“We just want to see how you think about solving this.”
For two decades, the process of hiring software engineers has undergone a radical transformation. What began as informal discussions has evolved into a standardized, multi-stage marathon. Yet, as the number of interview rounds increases and as AI is performing increasingly more steps in the hiring process, a critical question remains: are we measuring engineering proficiency, or have we merely perfected the art of measuring interview endurance?
Based on ten years of experience across four distinct organizations—progressing from intern to principal engineer—and conducting over 85 technical interviews, a pattern of divergence emerged to me: the skills required to secure the role have become almost entirely decoupled from the skills required to excel in it.
Competitive programming is a mind sport where participants write code to solve specific algorithmic puzzles within strict constraints. The competitors must design and implement algorithms that not only produce the correct output, but do so under tight time and memory limits.
In the early stages of my career, I followed the community-endorsed policies of large corporations. These guides prioritized syntax knowledge, programming paradigms, and algorithmic mastery. Having engaged in competitive programming for five years prior to my professional career, I found this format played to my strengths. Under extreme time pressure, recall from memory was the primary driver of success.

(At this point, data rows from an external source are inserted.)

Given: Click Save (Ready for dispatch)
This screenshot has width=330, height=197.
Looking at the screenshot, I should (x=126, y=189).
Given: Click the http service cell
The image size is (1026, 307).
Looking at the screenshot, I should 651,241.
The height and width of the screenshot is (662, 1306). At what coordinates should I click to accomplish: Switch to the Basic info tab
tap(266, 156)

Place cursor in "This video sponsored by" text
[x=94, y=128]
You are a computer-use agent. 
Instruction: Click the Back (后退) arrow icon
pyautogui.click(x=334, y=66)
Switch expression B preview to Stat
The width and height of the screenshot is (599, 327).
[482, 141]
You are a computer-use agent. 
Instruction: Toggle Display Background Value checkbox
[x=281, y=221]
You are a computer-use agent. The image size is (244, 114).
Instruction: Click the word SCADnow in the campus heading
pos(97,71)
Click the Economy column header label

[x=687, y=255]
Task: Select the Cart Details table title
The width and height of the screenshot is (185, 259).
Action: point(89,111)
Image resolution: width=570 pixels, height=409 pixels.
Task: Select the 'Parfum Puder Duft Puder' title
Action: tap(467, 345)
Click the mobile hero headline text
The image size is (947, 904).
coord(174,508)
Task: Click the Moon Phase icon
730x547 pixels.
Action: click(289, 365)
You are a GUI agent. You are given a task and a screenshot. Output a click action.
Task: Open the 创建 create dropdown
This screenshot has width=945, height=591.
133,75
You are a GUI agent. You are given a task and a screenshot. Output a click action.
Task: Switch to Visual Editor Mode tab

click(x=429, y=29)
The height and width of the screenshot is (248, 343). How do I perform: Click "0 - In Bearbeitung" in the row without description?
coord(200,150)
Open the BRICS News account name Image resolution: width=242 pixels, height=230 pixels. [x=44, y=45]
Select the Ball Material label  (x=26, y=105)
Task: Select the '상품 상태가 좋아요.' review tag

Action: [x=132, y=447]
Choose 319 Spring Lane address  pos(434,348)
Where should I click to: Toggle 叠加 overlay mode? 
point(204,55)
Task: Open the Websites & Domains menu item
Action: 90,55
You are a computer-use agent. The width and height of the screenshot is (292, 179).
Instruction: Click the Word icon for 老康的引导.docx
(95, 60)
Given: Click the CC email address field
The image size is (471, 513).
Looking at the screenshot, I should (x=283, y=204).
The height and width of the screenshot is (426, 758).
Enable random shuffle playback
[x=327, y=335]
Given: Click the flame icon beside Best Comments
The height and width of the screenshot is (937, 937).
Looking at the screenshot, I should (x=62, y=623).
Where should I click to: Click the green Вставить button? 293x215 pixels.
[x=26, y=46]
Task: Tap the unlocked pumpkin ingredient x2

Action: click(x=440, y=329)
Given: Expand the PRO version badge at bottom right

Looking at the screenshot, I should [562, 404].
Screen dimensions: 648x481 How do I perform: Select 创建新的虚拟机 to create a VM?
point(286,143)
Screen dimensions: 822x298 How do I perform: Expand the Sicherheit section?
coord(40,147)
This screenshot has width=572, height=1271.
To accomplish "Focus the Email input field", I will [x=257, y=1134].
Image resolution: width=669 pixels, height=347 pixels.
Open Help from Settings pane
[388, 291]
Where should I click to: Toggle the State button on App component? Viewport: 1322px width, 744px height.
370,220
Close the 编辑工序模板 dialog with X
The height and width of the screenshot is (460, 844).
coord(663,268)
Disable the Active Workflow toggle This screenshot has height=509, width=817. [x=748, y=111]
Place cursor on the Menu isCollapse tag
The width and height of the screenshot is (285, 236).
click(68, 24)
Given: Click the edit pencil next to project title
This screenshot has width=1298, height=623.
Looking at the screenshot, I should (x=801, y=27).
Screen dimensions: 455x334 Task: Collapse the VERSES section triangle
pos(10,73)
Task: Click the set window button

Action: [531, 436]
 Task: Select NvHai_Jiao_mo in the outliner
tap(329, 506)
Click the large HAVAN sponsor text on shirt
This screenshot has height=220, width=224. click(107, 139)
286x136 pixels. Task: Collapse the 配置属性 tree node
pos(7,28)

The underlying assumptions of the policies I followed was that high performance in competitive programming served as a proxy for General Mental Ability (GMA). In “The Validity and Utility of Selection Methods in Personnel Psychology,” F.L. Schmidt showed that GMA strongly predicted job performance. However, this hypothesis falls victim to Goodhart’s Law:
"When a measure becomes a target, it ceases to be a good measure."
Because the algorithmic puzzle became the universal target, candidates began optimizing for the test rather than the competency. My hypothesis was that we as interviewers were no longer measuring raw problem-solving ability. Instead, we were measuring the volume of already-implemented patterns a candidate could successfully cache in short-term memory.
I wrote this article to give you my perspective over this hypothesis. It includes my progression as an interviewer, as well as what I observed about the rules, the systems and the people I’ve worked with.
In my first 20 interview sessions, the technical evaluation was compressed into a 30-minute window. This time-box created a high-pressure environment that bore no resemblance to my day-to-day engineering activities. In professional practice, complex challenges are rarely solved in a single, uninterrupted sprint without documentation or peer review.
By requiring an "optimal" solution within this frame, the format shifted the assessment away from maintainability, correctness, and architecture toward a test of sheer speed. A study by Behroozi et al. (2020), "Does Stress Impact Technical Interview Performance?", found that traditional technical interviews induce a "social-evaluative threat" that impairs cognitive load. The performance captured is more reflective of a candidate’s ability to handle public performance anxiety than their ability to solve business problems.
In "Why Nations Fail", economists Daron Acemoglu and James A. Robinson propose a framework for understanding why some systems thrive while others stagnate. They distinguish between "inclusive" institutions, which create a level playing field and encourage the participation of the many to generate prosperity - and "extractive" institutions, which are designed to concentrate power and resources in the hands of a select few. While inclusive systems incentivize innovation and share rewards broadly, extractive ones rely on gatekeeping, opaque rules, and the exploitation of the majority to maintain the status quo for the elite.
While some companies market their interview process as a simulation of a working relationship, the evaluation criteria often penalize the behaviors that define professional success. This has led to interviews becoming extractive rather than inclusive.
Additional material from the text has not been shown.